Midwestern flooding could affect cost of food
Published 10:13 am Thursday, June 19, 2008
The recent flooding that has ravaged the Midwest will affect food and gasoline prices all over the country. Contract prices for corn bushels are predicted to become more than $8 as early as July 2009.
Corn production was at a record high last year with about 93.6 million acres, and farmers planned to reduce the number of acres this year to 86 million. This was all before the rains and flooding wiped out approximately three million acres of corn fields.
Deputy commissioner Ronnie Murphy of the Alabama Agricultural Department said there has not been sufficient time to look at damages made in the Midwest to determine how much gas or food prices will increase.
“Certainly, if 10 to 15 percent of corn did not get planted, prices will increase [for fuel, food and feed],” Murphy said.

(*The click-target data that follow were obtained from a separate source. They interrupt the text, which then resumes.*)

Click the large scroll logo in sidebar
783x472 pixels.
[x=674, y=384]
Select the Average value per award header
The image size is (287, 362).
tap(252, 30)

“While there are many concerns over potential losses, I do not think there have been any estimates yet of the economic impact of the flooding on specific crops or other states,” Mary Maher of the USDA’s Economic Research Service said via e-mail on the recent flooding crisis.
White House Deputy Press Secretary Tony Fratto expressed the government’s concerns over the Midwest floods in a press briefing Tuesday.
“It’s absolutely a concern,” he said. “It will certainly cause disruptions in terms of food supply coming from that region.”
The U.S. Army Corps of Engineers have reportedly closed off 300 miles of the Mississippi River to agricultural ships on Monday according to The New York Times.
Without a bumper crop of corn this year, prices of gasoline and food are expected to continue to rise.